[BEGIN]
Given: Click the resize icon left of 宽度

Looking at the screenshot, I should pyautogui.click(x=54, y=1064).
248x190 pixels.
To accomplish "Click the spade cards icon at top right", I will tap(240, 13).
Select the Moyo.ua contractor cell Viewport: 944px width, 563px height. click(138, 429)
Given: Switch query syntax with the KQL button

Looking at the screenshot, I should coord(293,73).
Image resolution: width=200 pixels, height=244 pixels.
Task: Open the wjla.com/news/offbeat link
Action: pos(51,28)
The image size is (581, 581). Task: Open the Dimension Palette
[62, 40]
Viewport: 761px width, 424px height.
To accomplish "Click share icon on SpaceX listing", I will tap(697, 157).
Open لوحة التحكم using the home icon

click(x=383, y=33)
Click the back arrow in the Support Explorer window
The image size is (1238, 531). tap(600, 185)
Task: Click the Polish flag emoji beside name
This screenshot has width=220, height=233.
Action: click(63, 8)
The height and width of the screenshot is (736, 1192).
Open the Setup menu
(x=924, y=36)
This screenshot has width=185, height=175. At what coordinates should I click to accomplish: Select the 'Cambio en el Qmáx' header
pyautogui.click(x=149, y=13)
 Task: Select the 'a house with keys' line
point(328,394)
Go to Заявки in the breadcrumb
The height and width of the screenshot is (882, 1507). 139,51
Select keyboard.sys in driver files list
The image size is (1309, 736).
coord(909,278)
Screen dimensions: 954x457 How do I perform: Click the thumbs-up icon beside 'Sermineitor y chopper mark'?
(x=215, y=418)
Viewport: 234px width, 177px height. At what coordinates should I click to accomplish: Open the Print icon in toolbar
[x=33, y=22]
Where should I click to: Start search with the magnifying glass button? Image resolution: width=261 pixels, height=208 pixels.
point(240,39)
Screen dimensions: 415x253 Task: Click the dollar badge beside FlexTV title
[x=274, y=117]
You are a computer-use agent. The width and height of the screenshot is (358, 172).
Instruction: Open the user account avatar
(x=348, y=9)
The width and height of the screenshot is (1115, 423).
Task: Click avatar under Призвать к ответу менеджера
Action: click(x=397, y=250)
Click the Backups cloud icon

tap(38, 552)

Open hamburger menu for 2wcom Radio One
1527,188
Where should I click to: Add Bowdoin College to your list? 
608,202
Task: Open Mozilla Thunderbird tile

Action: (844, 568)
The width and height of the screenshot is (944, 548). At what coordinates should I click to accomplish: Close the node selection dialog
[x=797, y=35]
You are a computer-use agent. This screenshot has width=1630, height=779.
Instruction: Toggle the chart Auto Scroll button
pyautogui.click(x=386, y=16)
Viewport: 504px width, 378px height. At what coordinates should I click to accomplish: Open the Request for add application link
[END]
- What you need to do: Rewrite the entries from the line with "Where should I click to: Start" up to and including the line with "[x=274, y=117]", changing "dollar badge" to "dollar sign" and leaving everything else as is.

- In response:
Where should I click to: Start search with the magnifying glass button? Image resolution: width=261 pixels, height=208 pixels.
point(240,39)
Screen dimensions: 415x253 Task: Click the dollar sign beside FlexTV title
[x=274, y=117]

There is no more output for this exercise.